Caso levanta questões sobre a qualidade do atendimento médico
Macileudo da Costa Lima, de 36 anos, passou por uma cirurgia de urgência em um hospital particular no dia 21, seis dias após o início das dores abdominais. Sua esposa, a professora Ádria Ernesto Tavares, de 37 anos, alega que houve negligência médica nas unidades de saúde pública onde Macileudo foi atendido. Segundo ela, o marido recebeu diagnósticos incorretos, inicialmente tratados como infecção de urina e prisões de ventre.
Em declarações à imprensa, Ádria afirmou que o atendimento na Unidade de Pronto Atendimento (UPA) e no pronto-socorro não foi adequado e que a condição do esposo deveria ter sido reconhecida mais cedo. “Os médicos diziam que poderia ser apenas uma gastroenterite e que estava com gases. Sou professora e pesquiso muito, então, sabia que algo estava errado”, destacou.
Após várias consultas e exames, o diagnóstico correto de apendicite só foi confirmado quando o quadro se agravou. A Secretaria de Estado de Saúde do Acre (Sesacre) declarou que o atendimento seguiu os protocolos médicos estabelecidos, mas anunciou a abertura de uma apuração interna para investigar as condutas dos profissionais envolvidos.

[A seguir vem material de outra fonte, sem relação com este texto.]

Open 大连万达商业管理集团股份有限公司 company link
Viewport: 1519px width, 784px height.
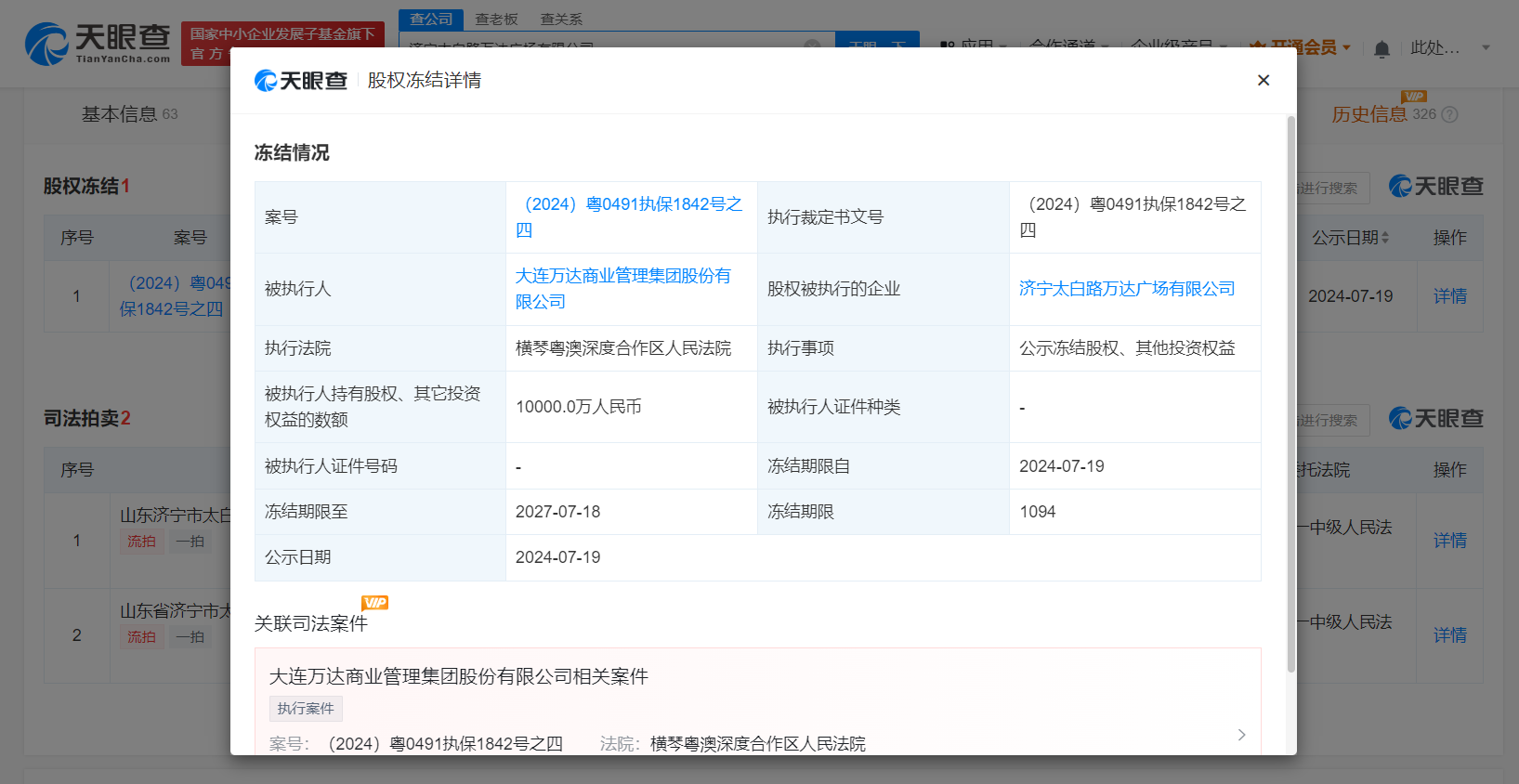coord(622,289)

“O apêndice do meu esposo estourou e ninguém percebeu. Ele poderia ter morrido. Diante desses sintomas, era para ter sido encaminhado para um cirurgião e a situação poderia ter sido evitada”, lamentou Ádria.

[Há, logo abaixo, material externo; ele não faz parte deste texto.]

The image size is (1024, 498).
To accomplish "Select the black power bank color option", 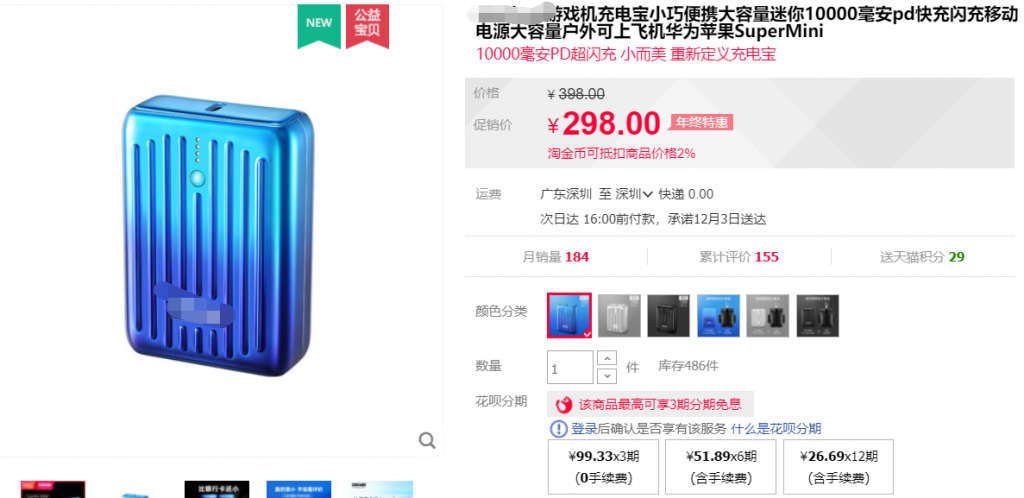I will [669, 316].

O caso começou na sexta-feira, dia 16, quando Macileudo começou a sentir náuseas e dor abdominal. Ao buscar atendimento na UPA, ele foi liberado com a orientação de usar antibióticos, mas sua condição se agravou, levando sua esposa a procurá-lo novamente no pronto-socorro. Após várias horas de espera e novos exames, uma médica, ao olhar a tomografia, disse que ele estava apenas com muitos gases.
Mesmo com dores intensas, Macileudo ficou sob observação, mas foi liberado com medicamento. A persistência de Ádria em buscar ajuda médica foi fundamental; ela conseguiu uma consulta particular onde o novo médico detectou que o estômago do professor estava paralisado e a apendicite havia atingido um estágio crítico. A cirurgia foi realizada imediatamente, e o médico alertou que o estado do apêndice e o impacto no intestino eram graves.
A professora, que agora aguarda a recuperação do marido, pretende levar o caso ao Conselho Regional de Medicina (CRM) e ao Ministério Público do Acre (MP-AC) para que medidas sejam tomadas em relação ao atendimento recebido. “A situação do meu marido é delicada, e estou concentrada na recuperação dele, sem esquecer da preocupação com nossas crianças, que sentiram muito a ausência dele”, concluiu.
O caso de Macileudo levanta questões sobre a qualidade do atendimento médico nas unidades públicas do Acre e o que pode ser feito para evitar que situações como essa se repitam. A Secretaria de Saúde afirma que, se forem encontradas irregularidades, serão adotadas as medidas cabíveis para responsabilizar os envolvidos.